Medicare Safety Net Explained

If you are receiving fertility treatment for the first time, you are unlikely to have reached the Medicare Safety Net threshold before the start of your treatment. As a result, you will be out of pocket more for your first treatment than for subsequent treatment cycles in a calendar year (this is why there are price ranges indicated on the clinic price schedules below).

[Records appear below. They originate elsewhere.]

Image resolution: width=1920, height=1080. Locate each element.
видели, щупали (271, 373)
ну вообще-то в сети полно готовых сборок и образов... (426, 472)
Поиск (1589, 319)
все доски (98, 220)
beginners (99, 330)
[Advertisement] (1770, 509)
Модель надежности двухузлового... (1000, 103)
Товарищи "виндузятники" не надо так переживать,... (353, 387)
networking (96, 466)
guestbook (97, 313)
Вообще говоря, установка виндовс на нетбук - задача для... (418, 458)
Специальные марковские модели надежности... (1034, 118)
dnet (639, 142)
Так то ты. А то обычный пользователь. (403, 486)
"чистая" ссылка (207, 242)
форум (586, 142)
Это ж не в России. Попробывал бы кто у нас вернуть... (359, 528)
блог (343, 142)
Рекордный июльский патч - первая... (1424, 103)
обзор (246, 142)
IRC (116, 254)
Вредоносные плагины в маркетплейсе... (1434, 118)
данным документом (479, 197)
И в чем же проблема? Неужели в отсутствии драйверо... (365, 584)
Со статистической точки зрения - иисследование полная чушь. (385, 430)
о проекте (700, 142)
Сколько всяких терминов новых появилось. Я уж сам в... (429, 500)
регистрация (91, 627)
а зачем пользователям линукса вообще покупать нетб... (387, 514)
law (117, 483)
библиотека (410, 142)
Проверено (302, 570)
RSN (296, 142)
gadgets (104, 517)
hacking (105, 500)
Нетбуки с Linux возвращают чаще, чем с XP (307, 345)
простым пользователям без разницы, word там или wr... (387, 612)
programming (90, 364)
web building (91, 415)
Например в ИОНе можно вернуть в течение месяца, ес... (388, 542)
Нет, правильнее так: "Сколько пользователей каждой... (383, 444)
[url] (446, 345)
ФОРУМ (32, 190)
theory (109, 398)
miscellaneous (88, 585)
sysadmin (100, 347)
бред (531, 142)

Out of pocket expense is the difference between the Medicare rebate for a service and the clinic's fee for that service. Once these expenses have reached around $1,550 in a calendar year (the Medicare Safety Net Threshold), 80% of the additional out of pocket expenses will be refunded.

For example if you had $2000 out of pocket expenses in a calendar year you would receive a $400 rebate (note this is 80% of $500, not 80% of $2,000 - the threshold is not counted).

However since Jan 1st 2010 there is a catch! Following the Government's 2009 budget there is a cap to the maximum amount that will be refunded for procedures listed below using this formula. For example if you incur $8,000 out of pocket expenses for item 13200, Medicare will only rebate the maximum benefit of $4,420 rather than the $5,160 that would have been the case prior to Jan 1st, 2010 (80% of $6.450).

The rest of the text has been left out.